Preserved duck eggs market segmentation analysis
Salted duck eggs and preserved duck eggs, also known as ‘century eggs’, were originally developed in China centuries ago to extend the shelf life of duck eggs in the absence of refrigeration. These egg products are still widely consumed today, especially in Asia, and are key ingredients in a variety of East and South-East Asian dishes.
Worldwide production of shell eggs from ducks and geese have seen a 32% increase since 2002, exceeding 87 billion in 2012, with 94% of production concentrated in Asia. The growing Asian population in North America may be a market opportunity for local producers and processors to substitute local for imported ethnic foods. In previous studies on the potential in regional consumer markets for locally produced ethnic Asian foods, it was found that immigrants are open to buying locally produced food and will even pay a premium for it. In the salted and preserved duck egg categories, imports dominate the North American market. Yet there have been several food safety and quality assurance issues associated with these imported goods, including lead contamination in preserved duck eggs, and prohibited Sudan red dye in salted duck eggs.
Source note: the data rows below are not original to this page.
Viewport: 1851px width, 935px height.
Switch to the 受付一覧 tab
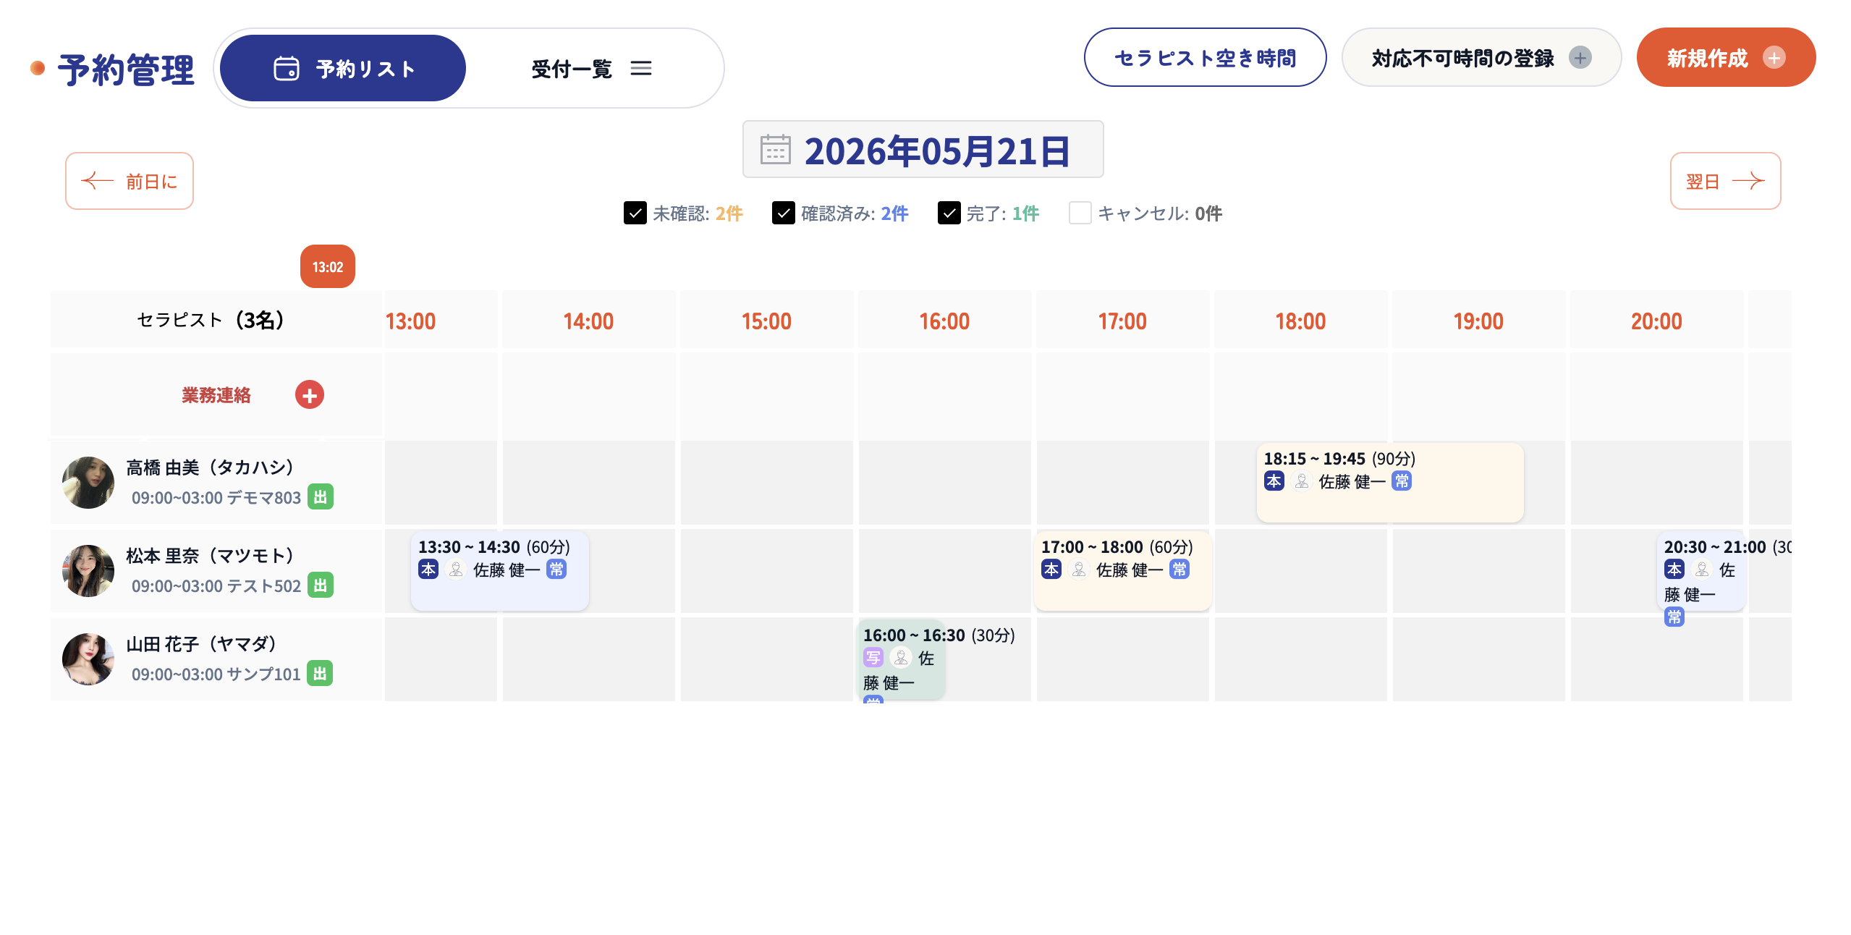click(x=592, y=69)
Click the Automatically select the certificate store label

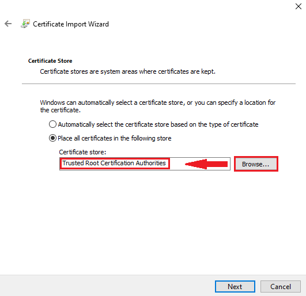pyautogui.click(x=158, y=124)
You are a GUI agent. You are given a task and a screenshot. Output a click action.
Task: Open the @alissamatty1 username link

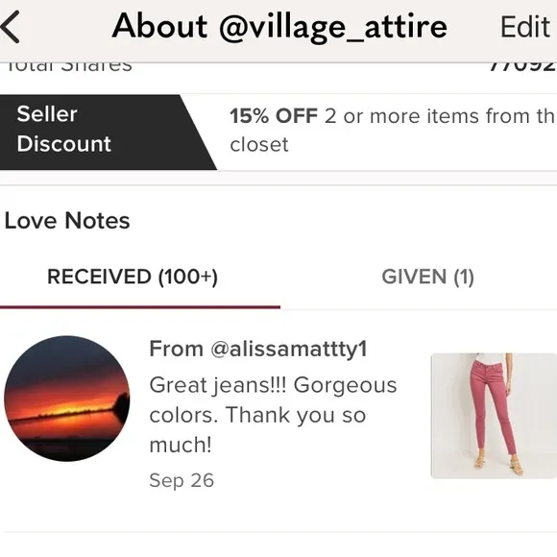288,349
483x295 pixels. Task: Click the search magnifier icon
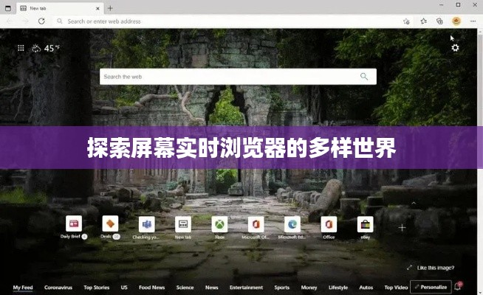364,77
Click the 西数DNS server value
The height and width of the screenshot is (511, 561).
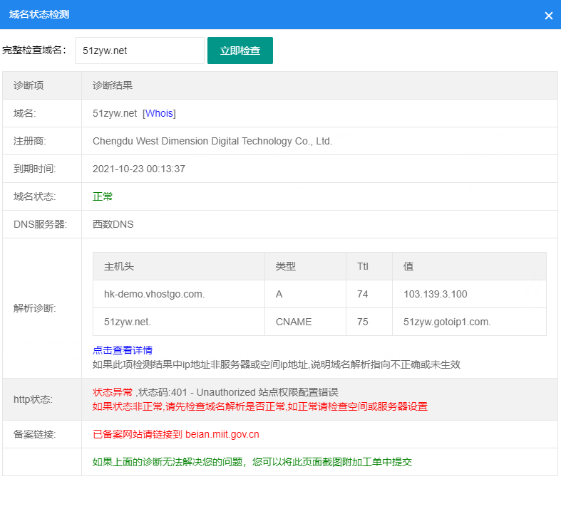tap(113, 224)
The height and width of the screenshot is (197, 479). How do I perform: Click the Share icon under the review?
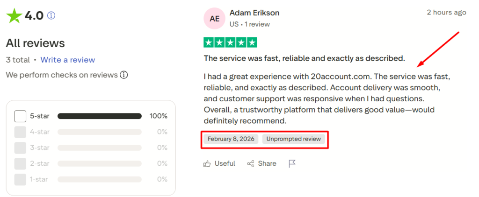click(251, 163)
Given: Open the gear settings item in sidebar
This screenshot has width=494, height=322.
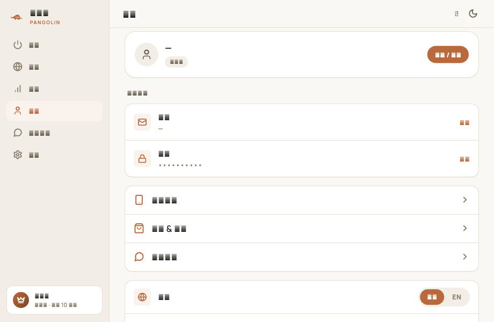Looking at the screenshot, I should [54, 155].
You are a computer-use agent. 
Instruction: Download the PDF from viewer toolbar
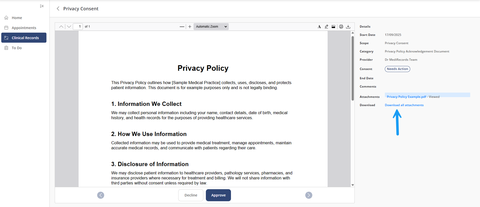click(x=348, y=27)
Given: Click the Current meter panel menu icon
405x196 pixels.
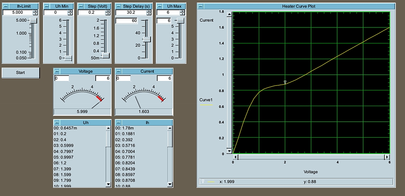Looking at the screenshot, I should point(119,71).
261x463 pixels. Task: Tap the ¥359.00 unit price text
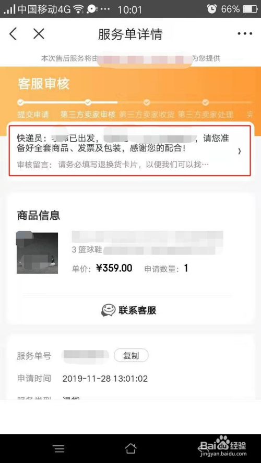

Duck egg consumer market consists of 5 market segments
This study examined the importance of selected salted and preserved duck egg product attributes to consumers when buying and these buyers’ attitudes and beliefs regarding duck egg products. Based on the findings, the consumer market was segmented and the marketing opportunities reviewed. Results from a principal component analysis among Chinese households suggest the existence of five market segments, described as Enthusiasts, preserved egg Potentialists, Pragmatists, Health Sceptics (salted duck eggs), and Neutralists (preserved duck eggs). Significant differences were found between segments in terms of attitudes and the importance placed on product characteristics. Health Sceptics, preserved egg Potentialists, and Pragmatists of both egg products were significantly biased against Chinese imports compared with the others. Except for Enthusiasts, segments disagreed on whether eggs are ‘Healthy Products’. Preserved egg Enthusiasts had a significantly lower acculturation score compared with all others, while salted egg Enthusiasts had a lower score than Health Sceptics. All segments rated “produced in British Columbia, not mainland China” products in the “neutral to very likely” range for increasing their satisfaction with the eggs. Results also indicate that buyers of each egg type are willing to pay an average premium of at least 10% more for BC produced products versus imports, all other characteristics being equal. Overall results indicate that opportunities exist for local producers and processors.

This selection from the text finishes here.